Goliath de Fréderic Tellier
France, professeure de sport le jour, ouvrière la nuit, milite activement contre l’usage des pesticides. Patrick, obscur et solitaire avocat parisien, est spécialiste en droit environnemental. Mathias, lobbyiste brillant défend les intérêts d’un géant de l’agrochimie. Ces trois personnes, trois destins, qui n’ont rien en commun mais vont se rencontrer, s’affronter sans concessions.
Efficace, le film est structuré pour nous présenter trois perspectives face à un problème de taille : un des pesticides les plus vendus s’avère être cancérigène et a occasionné la mort d’une agricultrice.
Gilles Lellouche est le gentil avocat qui défend tout d’abord la compagne de l’agricultrice décédée puis les activistes, pas nécessairement pleinement convaincus à la cause, il est néanmoins sensible au malheur des gens et voit là une occasion de se faire une réputation.
Emmanuelle Bercot se bat parce que son époux se meurt d’un cancer occasionné par les traitements de pesticides utilisés par son voisin agriculteur. Elle est prête à tout sacrifier pour son combat.
Pierre Niney incarne le lobbyiste, intelligent, cynique, agressif et sans vergogne, il est tout simplement diabolique. Rien ne l’arrête ou ne le déstabilise.
Goliath ne ménage pas les émotions pour produire son effet. Même si Frédéric Tellier ne raconte ni ne montre rien de nouveau, il va droit au but, déploie des propos forts et percutants, il met le spectateur sous une tension permanente.
Nous naviguons dans un univers manichéen, une bataille acharnée entre des idéalistes ou des victimes et une multinationale armée de lobbyistes détestables prête à tout pour étouffer la moindre affaire gênante.
C’est un film solide, informatif, rondement mené et très bien interprété. Du cinéma offensif visant à marteler un combat important pour l’avenir de nos enfants et de notre planète : le pot de fer contre le pot de terre.
Lost illusions (Les illusions perdues) de Xavier Giannoli
Lucien de Rubempré, jeune poète inconnu dans la France du XIXème siècle, tombe amoureux de la baronne Louise de Bargeton, marié à un vieux baron plus passionné par la chasse que par les arts.

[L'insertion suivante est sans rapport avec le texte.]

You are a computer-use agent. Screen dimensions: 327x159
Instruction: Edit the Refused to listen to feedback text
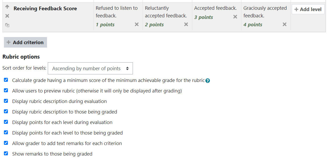[117, 12]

Ils s’enfuient tous les deux à Paris dans l’espoir de vivre leur amour librement et pour Lucien de se forger un destin littéraire. Très vite identifié comme n’appartenant pas à la noblesse, il est rejeté des salons et perd le soutien de son amour.
Livré à lui-même, le jeune homme naïf, va vite découvrir les dessous d’un monde qu’il croyait dédié à l’art. Seul, pauvre, affamé et humilié, Lucien, oubliant ses principes, écrira des critiques acerbes dans un journal de bas étage. Celles-ci vont lui valoir une certaine notoriété tant il manie bien le verbe.
Comme souvent avec les adaptations littéraires, on aurait pu craindre un fade et peu fidèle contenu. Bien au contraire, Xavier Giannoli a savamment centré le récit autour de la période parisienne et a eu aussi recours à un narrateur, qui par ce biais a donné aux spectateurs le contexte qui leur aurait manqué autrement. Ce narrateur était, je dois le reconnaitre un peu agaçant au début, mais on s’y habitue vite.
En deux heures et demie, Xavier Giannoli réussit à faire de ce récit une tragédie sociale où les « fake news », les canards de bas étages et pots de vins ont une consonance très actuelle.
Lors de son ascension médiatique, aveuglé par le désir de revanche et d’accession à la noblesse qui l’a humilié, Julien va se brûler les ailes. Il va connaître le succès, l’argent facile, les flatteries et va se laisser piéger par un sentiment d’impunité, les faux amis et un monde où l’argent du plus offrant a toujours raison.
Benjamin Voisin incarne le candide Lucien à merveille, son César est grandement mérité, il parvient à dégager une arrogance ingénue à la fois pathétique et touchante.
Autour de lui, les seconds rôles ne sont pas en reste, tous plus vrais que nature : Salomé Dewaels, Vincent Lacoste, Cécile de France, Xavier Dolan, Jeanne Balibar ou encore Gérard Depardieu donne vie à une jonchée de personnages. Et n’oublions pas la dernière apparition de Jean-François Stévenin dans un petit mais mémorable rôle, celui par qui les carrières théâtrales se jouent.
Une belle comédie humaine et adaptation de Balzac avec un casting éblouissant où les valeurs déontologiques sont corrompues par l’argent.